___ Source data ___
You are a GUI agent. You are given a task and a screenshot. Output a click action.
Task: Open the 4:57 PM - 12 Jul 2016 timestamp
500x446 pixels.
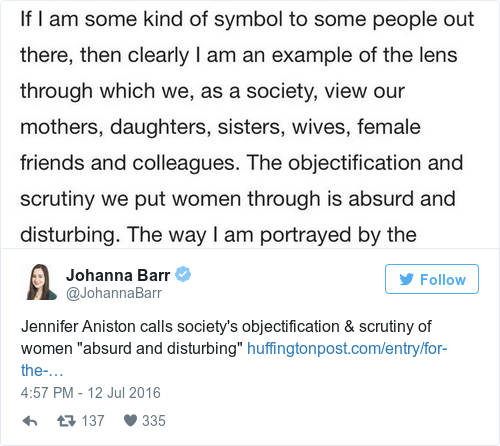[x=91, y=393]
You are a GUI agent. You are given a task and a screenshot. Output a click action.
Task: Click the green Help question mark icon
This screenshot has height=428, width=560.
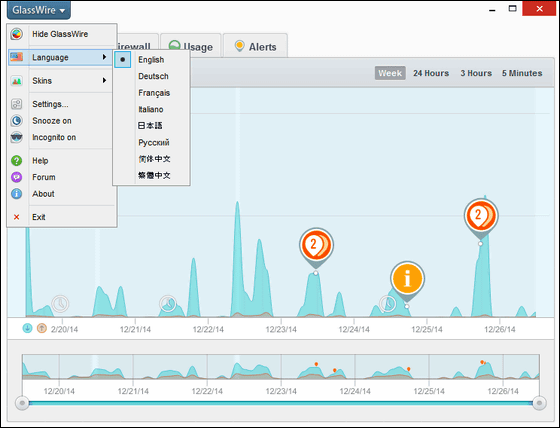16,161
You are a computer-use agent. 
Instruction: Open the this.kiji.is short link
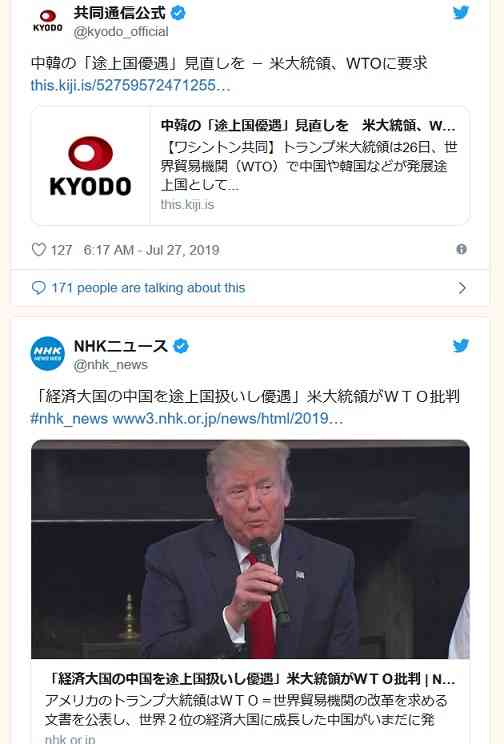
___
# Aim of the task:
Print all the records exactly, minus any images.

# Written reply:
You are a GUI agent. You are given a task and a screenshot. Output a click action.
Task: Open the 4:57 PM - 12 Jul 2016 timestamp
500x446 pixels.
[x=91, y=393]
You are a GUI agent. You are given a task and a screenshot. Output a click action.
Task: Click the green Help question mark icon
This screenshot has height=428, width=560.
16,161
You are a computer-use agent. 
Instruction: Open the this.kiji.is short link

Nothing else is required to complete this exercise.